Local non-profit offers free food to Baton Rouge
BATON ROUGE, La. (WAFB) - Across from Electric Depot on Government Street you’ll notice a little white shed and inside a treat for anyone who’s passing by.
Co-founder of the Yes-We-Cannibal organization, Matt Keel, say the non-profit aims to bring awareness to some of the city’s local artists and musicians.
“We’re basically an experimental space for art and social research. And we’re very much connected with mutual aid networks as well,” said Matt Keel.
After Hurricane Ida, Matt and his finance felt the need to help the community. So, with the help of some friends they did just that.
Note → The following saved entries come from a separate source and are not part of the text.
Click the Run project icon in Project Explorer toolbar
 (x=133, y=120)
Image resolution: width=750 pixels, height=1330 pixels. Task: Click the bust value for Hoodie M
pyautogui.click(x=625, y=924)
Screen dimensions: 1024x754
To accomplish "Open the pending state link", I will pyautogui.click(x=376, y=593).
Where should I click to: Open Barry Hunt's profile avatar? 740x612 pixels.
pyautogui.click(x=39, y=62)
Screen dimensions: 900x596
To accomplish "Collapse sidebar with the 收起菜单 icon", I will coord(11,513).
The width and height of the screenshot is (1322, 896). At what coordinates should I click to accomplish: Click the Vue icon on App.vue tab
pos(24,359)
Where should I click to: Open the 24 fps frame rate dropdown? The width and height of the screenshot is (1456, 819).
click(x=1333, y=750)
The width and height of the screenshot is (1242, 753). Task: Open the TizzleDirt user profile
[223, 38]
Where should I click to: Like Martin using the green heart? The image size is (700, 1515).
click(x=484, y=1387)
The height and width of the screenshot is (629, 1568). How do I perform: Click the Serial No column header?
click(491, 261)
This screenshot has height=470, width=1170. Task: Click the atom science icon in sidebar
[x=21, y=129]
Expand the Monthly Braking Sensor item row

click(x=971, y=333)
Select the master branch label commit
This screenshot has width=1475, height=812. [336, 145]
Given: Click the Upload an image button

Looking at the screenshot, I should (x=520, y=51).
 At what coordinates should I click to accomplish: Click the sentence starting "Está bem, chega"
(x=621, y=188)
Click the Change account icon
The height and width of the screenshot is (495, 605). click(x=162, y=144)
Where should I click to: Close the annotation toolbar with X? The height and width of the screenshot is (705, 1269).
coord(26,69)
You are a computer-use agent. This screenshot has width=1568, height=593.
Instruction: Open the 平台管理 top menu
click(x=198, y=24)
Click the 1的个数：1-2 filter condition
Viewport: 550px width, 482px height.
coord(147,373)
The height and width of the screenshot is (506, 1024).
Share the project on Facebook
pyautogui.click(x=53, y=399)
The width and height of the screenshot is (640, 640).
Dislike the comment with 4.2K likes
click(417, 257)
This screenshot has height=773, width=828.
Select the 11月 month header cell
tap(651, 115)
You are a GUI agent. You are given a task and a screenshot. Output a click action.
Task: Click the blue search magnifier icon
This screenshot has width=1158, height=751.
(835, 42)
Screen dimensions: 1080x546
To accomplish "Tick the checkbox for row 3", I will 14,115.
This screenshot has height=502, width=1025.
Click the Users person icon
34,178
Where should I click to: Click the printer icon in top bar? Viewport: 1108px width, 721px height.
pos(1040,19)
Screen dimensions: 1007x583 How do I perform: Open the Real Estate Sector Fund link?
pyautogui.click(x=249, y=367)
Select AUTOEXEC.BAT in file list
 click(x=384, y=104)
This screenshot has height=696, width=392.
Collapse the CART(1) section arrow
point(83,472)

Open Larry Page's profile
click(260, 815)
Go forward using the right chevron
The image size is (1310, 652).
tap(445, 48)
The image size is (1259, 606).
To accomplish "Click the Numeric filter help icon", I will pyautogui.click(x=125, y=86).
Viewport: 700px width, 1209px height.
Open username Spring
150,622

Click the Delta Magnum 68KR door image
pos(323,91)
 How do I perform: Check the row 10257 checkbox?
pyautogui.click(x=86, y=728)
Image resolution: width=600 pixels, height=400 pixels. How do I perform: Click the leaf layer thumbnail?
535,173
“I think we’ve been going on three weeks maybe four and it’s been extraordinary. We’d wanted to do a community fridge for a while. So, we got in touch with Emily Bordelon who founded Baton Rouge Community Fridge right after Ida. And we decided it was just a good time to rush for it and get it out there as soon as possible,” Keel explained.
All it took was about $300, some scrap wood, a donated fridge, and the urge to help.
If you’re hungry, all you have to do is walk up, open it up, look to find something you would like and that’s it. Close it up and you’re pretty much good to go. And if you don’t need any food, they’re always taking donations. One man and his wife put together a basket to drop off.
“I’ve done some work with Red Cross, and we donate to other food banks but since I was in town and heard about this, she put a package together and I dropped it off,” said Darrell Dupuy who donated the food.
“It’s just a kind of beautiful experiment and art experiment in some ways to do this for free and try and build a sense of community that’s built around care,” said Keel.
The fridge is open 24 hours a day to literally anyone who wants to stop by. And there are projects in the works to put a couple of these up in various parts around the city.